Measuring success with nuance
There are no simple answers to define or measure success in cybersecurity, and it largely depends on each particular domain, according to Phil Venables, Google Cloud’s VP and CISO.
“The way I personally look at this is it's the absence of surprise,” Venables said.
“What upsets me as a leader is when something bad happens and it just totally came out of left field, and it feels like we should have known about that,” he said. “I always get upset by surprise.”
Another key metric is an organization’s mean time to respond — how long it takes the enterprise to identify the full extent of an intrusion, boot the attacker from the environment and do root-cause analysis to determine how the attacker broke into their system.
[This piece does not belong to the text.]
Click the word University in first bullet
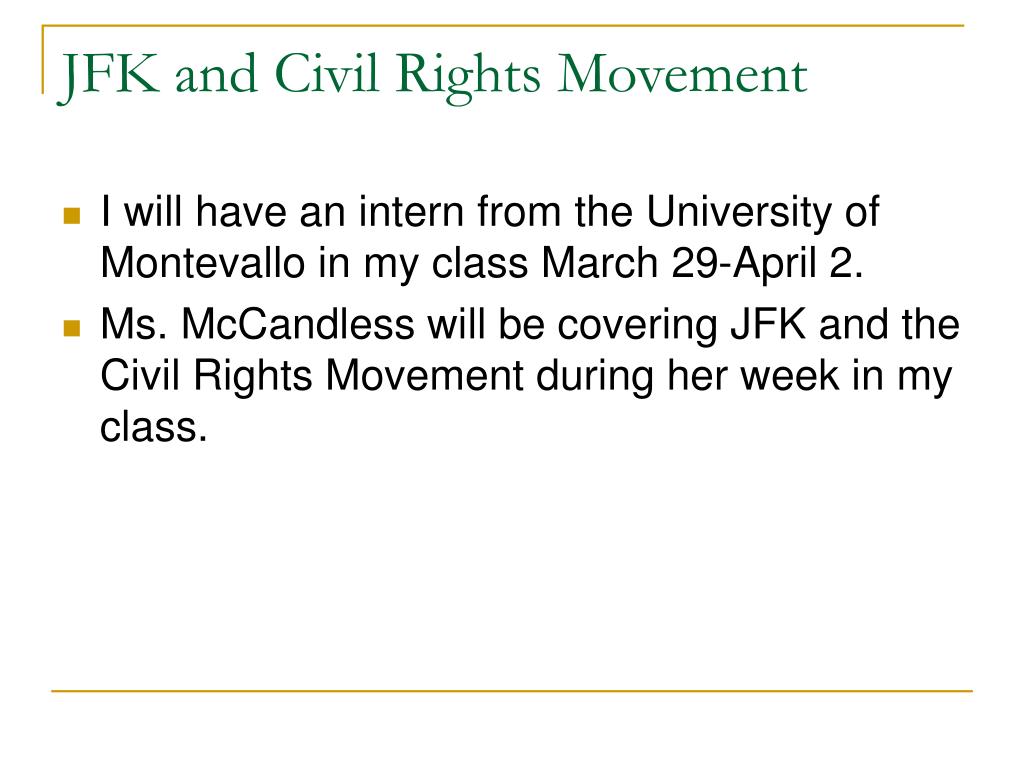pos(738,214)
Dwell times for intrusion detections declined last year to their lowest level in more than a decade, sliding to a median of 10 days compared to 16 days in 2022, according to Google Cloud Security’s annual M-Trends report released this week by Mandiant.
“If I can identify, scope, triage and eject the adversary before they’ve been able to kind of escape and break out, I still won as a defender,” Zaitsev said. “The adversary hasn’t achieved what they call their actions on objective.”
The clean-up work after an attack is of equivalent importance. Once the point of intrusion is identified, organizations have to address it quickly to keep attackers from coming back in to initiate follow-on attacks.
“Cybersecurity is really, frankly, like most things in life, about risk,” Schneider said. “Our view is if you can minimize the probability and minimize the impact, you’re doing a pretty good job.”